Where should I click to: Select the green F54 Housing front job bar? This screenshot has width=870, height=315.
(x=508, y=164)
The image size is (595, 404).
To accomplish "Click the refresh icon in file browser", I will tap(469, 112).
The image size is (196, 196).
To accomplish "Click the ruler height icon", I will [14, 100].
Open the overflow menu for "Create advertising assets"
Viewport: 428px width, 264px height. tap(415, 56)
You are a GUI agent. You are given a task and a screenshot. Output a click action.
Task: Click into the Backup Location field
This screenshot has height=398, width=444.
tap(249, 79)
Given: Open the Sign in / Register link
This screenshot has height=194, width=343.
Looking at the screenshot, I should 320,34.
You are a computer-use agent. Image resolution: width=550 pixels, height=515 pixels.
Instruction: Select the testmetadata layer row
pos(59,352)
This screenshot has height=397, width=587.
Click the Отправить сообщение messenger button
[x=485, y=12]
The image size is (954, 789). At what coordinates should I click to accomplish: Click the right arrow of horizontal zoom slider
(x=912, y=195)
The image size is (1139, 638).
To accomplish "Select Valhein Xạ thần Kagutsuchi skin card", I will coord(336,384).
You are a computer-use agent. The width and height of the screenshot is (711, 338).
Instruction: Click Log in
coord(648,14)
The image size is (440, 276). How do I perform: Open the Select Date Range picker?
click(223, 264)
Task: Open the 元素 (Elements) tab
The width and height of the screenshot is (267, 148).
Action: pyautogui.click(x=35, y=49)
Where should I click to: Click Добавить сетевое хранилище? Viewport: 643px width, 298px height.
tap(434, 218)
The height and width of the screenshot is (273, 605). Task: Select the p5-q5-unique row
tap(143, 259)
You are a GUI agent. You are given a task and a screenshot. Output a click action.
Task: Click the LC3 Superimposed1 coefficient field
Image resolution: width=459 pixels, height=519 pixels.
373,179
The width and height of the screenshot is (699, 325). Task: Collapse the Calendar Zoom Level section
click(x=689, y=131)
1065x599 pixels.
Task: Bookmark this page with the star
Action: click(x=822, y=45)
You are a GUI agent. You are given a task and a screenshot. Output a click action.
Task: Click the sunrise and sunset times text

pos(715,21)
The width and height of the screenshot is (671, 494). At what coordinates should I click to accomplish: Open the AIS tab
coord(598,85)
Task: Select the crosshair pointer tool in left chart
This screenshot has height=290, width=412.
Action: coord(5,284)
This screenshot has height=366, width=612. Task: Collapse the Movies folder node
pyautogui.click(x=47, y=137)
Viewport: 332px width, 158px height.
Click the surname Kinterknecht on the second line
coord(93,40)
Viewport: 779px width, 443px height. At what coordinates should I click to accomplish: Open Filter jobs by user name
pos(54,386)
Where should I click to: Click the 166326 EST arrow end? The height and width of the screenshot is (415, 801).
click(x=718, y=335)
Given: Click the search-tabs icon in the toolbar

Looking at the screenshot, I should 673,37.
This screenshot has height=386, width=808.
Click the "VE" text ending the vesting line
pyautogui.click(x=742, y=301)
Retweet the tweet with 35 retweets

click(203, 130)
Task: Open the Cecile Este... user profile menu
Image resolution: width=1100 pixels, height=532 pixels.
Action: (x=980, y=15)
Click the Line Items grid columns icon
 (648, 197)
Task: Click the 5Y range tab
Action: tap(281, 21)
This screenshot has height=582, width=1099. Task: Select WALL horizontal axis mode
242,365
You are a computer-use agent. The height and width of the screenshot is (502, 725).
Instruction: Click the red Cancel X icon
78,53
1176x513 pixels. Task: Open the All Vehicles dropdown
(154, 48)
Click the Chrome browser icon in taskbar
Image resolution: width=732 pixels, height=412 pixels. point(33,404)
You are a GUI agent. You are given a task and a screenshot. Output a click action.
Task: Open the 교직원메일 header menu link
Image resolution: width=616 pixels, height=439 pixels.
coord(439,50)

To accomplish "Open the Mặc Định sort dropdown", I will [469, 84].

####

Required work »
In the records above, find each line with the string "computer" and list it.

Task response »
You are a computer-use agent. Image resolution: width=550 pixels, height=515 pixels.
You are a computer-use agent. The width and height of the screenshot is (711, 338).
You are a computer-use agent. The height and width of the screenshot is (502, 725).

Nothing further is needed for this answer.